Home » Parkinson’s drug ropinirole shows promise in slowing ALS progression, reveals early clinical trial

Parkinson’s drug ropinirole shows promise in slowing ALS progression, reveals early clinical trial

by News Staff

Researchers from Keio University School of Medicine in Tokyo have conducted an early clinical trial demonstrating the potential of the Parkinson’s disease drug ropinirole in treating amyotrophic lateral sclerosis (ALS). ALS, also known as Lou Gehrig’s disease, is a fatal motor neuron disease that leads to a progressive loss of muscle control. The trial, reported in the journal Cell Stem Cell, showed that ropinirole was safe to use in ALS patients and delayed disease progression by an average of 27.9 weeks.

The study involved 20 patients with sporadic ALS, meaning they did not carry genes associated with the disease, and had an average ALS duration of 20 months. The trial was double-blinded for the initial 24 weeks, during which neither the patients nor the doctors knew who was receiving ropinirole and who was receiving a placebo. After this period, all patients who wished to continue were given ropinirole openly for the following 24 weeks. Due to various factors, including the COVID-19 pandemic, the study had a reduced number of participants, with only seven of the ropinirole-treated patients and one of the placebo-followed-by-ropinirole-treated patients monitored for the full year. However, no safety concerns were reported, and all dropouts were unrelated to the drug’s safety.

Throughout the trial, the researchers assessed multiple measures to determine the drug’s efficacy in slowing ALS progression.
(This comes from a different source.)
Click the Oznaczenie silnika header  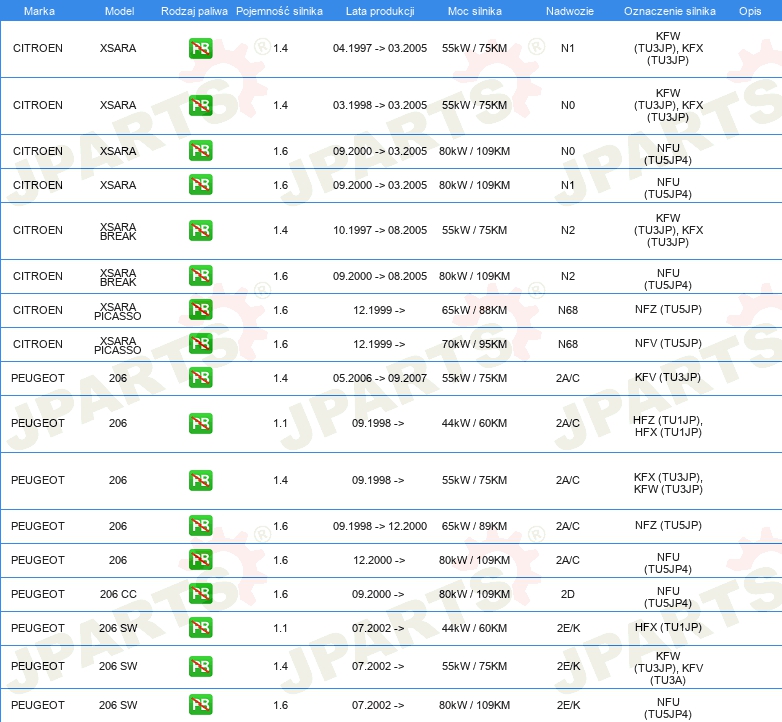pos(669,11)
These measures included self-reported physical activity and independent eating and drinking ability, wearable device data on activity, and physician-measured changes in mobility, muscle strength, and lung function.

The results showed that patients who received ropinirole throughout both phases of the trial were more physically active compared to the placebo group. They also exhibited slower rates of decline in mobility, muscle strength, and lung function, and had a higher survival rate.

While the trial indicates the potential therapeutic effect of ropinirole in ALS patients, further studies, including a phase 3 trial, are required to confirm its effectiveness. Nonetheless, these findings offer hope for ALS patients, as there is currently no cure for the disease, and treatment focuses on symptom reduction and supportive care.

Researchers tested the safety and efficacy of ropinirole in ALS patients in an early-phase clinical trial paired with stem cell research to explore ropinirole’s mechanism of action. Credit: Morimoto et al/Cell Stem Cell

The effectiveness of ropinirole compared to the placebo became increasingly evident as the trial advanced. However, patients in the placebo group who switched to ropinirole midway through the trial did not experience similar improvements, suggesting that early initiation and longer duration of ropinirole treatment may be crucial for its efficacy.

In order to understand the underlying mechanisms of ropinirole’s effects and identify molecular markers of the disease, the researchers utilized induced pluripotent stem cells derived from the patients’ blood and cultivated these cells into motor neurons in the laboratory. They observed notable differences in structure, gene expression, and metabolite concentrations between motor neurons derived from ALS patients and those from healthy individuals. However, treatment with ropinirole reduced these differences.

Specifically, motor neurons derived from ALS patients exhibited shorter neurites compared to healthy motor neurons. Yet, when treated with ropinirole, these axons grew to a more normal length. The research team also identified 29 genes associated with cholesterol synthesis that were upregulated in ALS patient-derived motor neurons. However, ropinirole treatment progressively suppressed the expression of these genes. Additionally, lipid peroxide emerged as a promising surrogate marker for estimating the effect of ropinirole both in laboratory experiments and in clinical settings.

The researchers discovered a significant correlation between a patient’s clinical response to ropinirole and the response of their motor neurons in vitro. Patients whose motor neurons demonstrated a robust response to ropinirole in the laboratory experienced slower disease progression with ropinirole treatment. On the other hand, patients with suboptimal motor neuron response displayed faster disease progression despite taking ropinirole.

This suggests that the method employed in this study, involving the cultivation and testing of motor neurons derived from induced pluripotent stem cells, could potentially be utilized in a clinical setting to predict the efficacy of ropinirole for individual patients. Although the reasons behind variable responsiveness to ropinirole among patients remain unclear, the researchers aim to identify genetic differences that may contribute to this phenomenon in future investigations.